— The problem —
Once you find the line containing "You are a computer-use agent. Screen", please retype it and every line after it to the end of the entries, exactly and with nothing added.

— Input data —

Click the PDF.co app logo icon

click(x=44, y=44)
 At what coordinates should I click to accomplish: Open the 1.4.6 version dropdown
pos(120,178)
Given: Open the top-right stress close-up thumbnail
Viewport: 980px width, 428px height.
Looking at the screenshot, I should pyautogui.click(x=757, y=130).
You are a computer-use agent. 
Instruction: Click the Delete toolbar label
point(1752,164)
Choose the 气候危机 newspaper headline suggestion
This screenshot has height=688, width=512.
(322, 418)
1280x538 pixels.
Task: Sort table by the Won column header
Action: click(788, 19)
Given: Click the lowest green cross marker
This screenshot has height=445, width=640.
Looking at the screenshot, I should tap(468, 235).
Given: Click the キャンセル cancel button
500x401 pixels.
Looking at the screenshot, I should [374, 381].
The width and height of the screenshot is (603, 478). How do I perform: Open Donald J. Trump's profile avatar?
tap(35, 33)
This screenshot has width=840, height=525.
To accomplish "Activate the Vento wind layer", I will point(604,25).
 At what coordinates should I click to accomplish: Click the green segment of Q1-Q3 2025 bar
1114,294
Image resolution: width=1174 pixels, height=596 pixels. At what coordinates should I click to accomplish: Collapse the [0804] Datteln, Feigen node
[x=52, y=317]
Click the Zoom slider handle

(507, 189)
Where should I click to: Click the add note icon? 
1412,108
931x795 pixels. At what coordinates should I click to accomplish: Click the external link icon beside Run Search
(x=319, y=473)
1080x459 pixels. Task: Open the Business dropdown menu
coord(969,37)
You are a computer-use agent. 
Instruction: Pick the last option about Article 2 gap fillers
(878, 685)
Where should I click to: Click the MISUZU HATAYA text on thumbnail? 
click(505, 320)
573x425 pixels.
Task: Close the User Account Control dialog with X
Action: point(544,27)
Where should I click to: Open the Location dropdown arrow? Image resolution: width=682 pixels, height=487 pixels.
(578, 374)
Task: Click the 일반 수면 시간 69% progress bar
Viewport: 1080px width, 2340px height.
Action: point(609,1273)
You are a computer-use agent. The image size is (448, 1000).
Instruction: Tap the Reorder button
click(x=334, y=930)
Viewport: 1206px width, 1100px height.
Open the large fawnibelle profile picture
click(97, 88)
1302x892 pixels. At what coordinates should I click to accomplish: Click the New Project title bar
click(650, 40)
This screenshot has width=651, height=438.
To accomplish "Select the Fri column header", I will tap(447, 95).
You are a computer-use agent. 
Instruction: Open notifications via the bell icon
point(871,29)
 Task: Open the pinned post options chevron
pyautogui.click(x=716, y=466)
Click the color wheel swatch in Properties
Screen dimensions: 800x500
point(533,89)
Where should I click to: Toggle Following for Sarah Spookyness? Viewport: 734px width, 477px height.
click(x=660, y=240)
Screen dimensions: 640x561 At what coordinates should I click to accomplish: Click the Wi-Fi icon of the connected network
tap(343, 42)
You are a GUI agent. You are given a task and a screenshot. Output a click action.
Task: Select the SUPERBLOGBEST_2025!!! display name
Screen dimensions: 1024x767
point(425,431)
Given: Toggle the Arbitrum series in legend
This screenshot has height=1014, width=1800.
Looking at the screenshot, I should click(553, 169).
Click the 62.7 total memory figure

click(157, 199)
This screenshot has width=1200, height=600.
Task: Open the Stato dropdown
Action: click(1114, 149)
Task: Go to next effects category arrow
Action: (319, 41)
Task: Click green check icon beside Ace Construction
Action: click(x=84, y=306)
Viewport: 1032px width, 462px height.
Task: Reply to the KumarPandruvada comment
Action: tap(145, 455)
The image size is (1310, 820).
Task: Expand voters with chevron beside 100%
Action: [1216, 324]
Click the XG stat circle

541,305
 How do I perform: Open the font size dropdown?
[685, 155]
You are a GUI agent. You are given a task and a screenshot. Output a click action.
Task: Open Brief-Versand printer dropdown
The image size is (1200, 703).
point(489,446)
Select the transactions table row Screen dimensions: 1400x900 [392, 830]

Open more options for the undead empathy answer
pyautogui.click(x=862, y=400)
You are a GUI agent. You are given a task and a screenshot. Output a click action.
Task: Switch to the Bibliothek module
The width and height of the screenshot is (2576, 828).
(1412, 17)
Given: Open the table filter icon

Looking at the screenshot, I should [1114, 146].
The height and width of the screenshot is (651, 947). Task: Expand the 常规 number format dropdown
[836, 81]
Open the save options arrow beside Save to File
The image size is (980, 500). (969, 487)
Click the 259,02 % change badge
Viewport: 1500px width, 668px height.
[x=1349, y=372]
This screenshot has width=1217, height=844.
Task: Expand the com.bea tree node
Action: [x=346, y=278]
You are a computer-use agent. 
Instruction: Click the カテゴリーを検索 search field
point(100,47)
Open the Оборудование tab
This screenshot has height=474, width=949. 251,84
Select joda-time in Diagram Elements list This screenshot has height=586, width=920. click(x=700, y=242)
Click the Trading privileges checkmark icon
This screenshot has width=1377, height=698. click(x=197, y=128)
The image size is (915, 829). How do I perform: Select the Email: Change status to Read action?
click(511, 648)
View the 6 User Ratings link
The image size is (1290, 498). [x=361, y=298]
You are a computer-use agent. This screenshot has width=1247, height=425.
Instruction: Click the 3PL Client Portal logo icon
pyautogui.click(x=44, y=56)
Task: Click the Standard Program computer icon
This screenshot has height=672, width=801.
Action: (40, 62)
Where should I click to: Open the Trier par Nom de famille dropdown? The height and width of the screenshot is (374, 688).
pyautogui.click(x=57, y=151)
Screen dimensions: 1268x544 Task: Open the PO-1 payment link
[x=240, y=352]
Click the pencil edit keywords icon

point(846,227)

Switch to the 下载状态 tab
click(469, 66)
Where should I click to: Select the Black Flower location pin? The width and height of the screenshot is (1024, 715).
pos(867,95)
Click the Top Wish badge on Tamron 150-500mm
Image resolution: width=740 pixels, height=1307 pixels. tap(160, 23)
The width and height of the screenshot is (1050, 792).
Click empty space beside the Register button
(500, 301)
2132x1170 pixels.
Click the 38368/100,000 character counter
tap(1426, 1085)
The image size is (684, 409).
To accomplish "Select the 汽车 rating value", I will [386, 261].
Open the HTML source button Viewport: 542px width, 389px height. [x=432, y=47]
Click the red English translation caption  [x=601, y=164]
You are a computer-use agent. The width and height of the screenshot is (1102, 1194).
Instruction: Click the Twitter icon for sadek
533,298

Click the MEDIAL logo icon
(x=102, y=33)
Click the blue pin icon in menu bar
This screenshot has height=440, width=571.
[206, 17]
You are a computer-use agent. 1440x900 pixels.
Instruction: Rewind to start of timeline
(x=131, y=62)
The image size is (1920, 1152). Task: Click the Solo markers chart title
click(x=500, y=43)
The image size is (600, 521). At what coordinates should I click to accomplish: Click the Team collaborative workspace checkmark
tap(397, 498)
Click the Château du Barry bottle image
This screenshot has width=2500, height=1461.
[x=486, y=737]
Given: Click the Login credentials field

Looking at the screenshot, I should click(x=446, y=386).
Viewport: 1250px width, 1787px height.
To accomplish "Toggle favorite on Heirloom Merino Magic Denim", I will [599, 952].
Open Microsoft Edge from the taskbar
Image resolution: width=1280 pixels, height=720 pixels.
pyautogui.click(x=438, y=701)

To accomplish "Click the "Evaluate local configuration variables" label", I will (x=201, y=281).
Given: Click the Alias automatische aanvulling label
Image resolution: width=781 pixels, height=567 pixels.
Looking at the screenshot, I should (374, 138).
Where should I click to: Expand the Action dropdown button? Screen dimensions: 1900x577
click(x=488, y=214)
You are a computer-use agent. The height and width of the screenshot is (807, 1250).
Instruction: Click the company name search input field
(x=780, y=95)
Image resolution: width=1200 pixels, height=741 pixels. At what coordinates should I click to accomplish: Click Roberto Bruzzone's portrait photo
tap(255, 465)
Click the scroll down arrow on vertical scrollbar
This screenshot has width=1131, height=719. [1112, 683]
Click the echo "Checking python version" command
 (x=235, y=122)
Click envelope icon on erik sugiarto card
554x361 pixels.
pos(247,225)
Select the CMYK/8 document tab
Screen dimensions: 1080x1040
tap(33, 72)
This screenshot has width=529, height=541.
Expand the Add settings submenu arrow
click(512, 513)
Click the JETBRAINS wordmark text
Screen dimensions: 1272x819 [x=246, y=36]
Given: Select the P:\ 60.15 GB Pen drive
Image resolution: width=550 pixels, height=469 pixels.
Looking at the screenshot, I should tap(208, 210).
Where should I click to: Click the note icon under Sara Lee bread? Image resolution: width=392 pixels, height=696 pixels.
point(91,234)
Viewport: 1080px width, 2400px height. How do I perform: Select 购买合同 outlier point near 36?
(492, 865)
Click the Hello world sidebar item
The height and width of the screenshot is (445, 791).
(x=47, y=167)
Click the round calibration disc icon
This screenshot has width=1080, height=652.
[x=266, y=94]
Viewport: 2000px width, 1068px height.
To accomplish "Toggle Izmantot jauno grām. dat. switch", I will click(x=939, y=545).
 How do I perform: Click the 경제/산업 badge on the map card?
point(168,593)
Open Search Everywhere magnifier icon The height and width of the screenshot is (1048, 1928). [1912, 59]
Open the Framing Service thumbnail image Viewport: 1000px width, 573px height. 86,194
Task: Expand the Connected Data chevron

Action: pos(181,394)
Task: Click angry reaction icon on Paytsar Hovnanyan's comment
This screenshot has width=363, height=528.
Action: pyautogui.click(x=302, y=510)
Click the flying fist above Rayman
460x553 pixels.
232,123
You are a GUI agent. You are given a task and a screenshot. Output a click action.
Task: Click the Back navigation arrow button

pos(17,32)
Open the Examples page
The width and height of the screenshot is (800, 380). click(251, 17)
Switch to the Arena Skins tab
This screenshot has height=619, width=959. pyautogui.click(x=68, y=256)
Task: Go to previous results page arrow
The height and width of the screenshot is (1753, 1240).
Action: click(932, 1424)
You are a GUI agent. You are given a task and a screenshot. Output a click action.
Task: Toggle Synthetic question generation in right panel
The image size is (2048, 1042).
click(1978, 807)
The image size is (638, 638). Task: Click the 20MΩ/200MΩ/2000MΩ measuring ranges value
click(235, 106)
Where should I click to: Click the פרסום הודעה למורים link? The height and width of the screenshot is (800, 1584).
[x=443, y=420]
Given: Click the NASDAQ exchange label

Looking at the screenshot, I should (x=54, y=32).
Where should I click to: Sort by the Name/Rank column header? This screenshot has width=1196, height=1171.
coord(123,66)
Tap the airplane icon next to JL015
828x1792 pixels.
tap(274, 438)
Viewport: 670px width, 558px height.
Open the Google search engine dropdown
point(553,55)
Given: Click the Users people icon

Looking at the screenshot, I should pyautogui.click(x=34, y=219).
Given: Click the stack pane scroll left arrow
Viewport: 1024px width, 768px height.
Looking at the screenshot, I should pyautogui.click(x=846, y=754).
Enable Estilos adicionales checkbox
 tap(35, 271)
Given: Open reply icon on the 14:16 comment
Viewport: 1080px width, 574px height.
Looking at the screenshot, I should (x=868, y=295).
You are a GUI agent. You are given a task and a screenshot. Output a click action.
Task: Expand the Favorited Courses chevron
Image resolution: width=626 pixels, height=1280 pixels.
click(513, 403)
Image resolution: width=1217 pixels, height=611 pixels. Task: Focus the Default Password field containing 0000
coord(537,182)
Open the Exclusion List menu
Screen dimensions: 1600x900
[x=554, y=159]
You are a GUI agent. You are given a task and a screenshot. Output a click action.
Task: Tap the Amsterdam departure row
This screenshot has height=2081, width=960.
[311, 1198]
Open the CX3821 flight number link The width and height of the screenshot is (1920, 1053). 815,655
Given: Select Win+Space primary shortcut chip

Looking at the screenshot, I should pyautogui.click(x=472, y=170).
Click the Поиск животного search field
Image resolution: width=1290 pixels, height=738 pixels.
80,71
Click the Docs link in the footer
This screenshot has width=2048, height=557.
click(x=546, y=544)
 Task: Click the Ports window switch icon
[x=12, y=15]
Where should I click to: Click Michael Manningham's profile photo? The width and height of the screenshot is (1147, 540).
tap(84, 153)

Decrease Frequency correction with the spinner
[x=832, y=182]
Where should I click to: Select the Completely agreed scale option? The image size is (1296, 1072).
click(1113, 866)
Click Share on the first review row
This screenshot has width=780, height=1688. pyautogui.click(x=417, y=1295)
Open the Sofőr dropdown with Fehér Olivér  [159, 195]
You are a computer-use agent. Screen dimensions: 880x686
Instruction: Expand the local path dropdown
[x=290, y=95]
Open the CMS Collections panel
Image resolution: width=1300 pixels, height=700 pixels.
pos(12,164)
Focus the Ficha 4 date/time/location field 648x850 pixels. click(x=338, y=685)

— Answer section —
You are a computer-use agent. Screen dimensions: 880x686
Instruction: Expand the local path dropdown
[x=290, y=95]
Open the CMS Collections panel
Image resolution: width=1300 pixels, height=700 pixels.
pos(12,164)
Focus the Ficha 4 date/time/location field 648x850 pixels. click(x=338, y=685)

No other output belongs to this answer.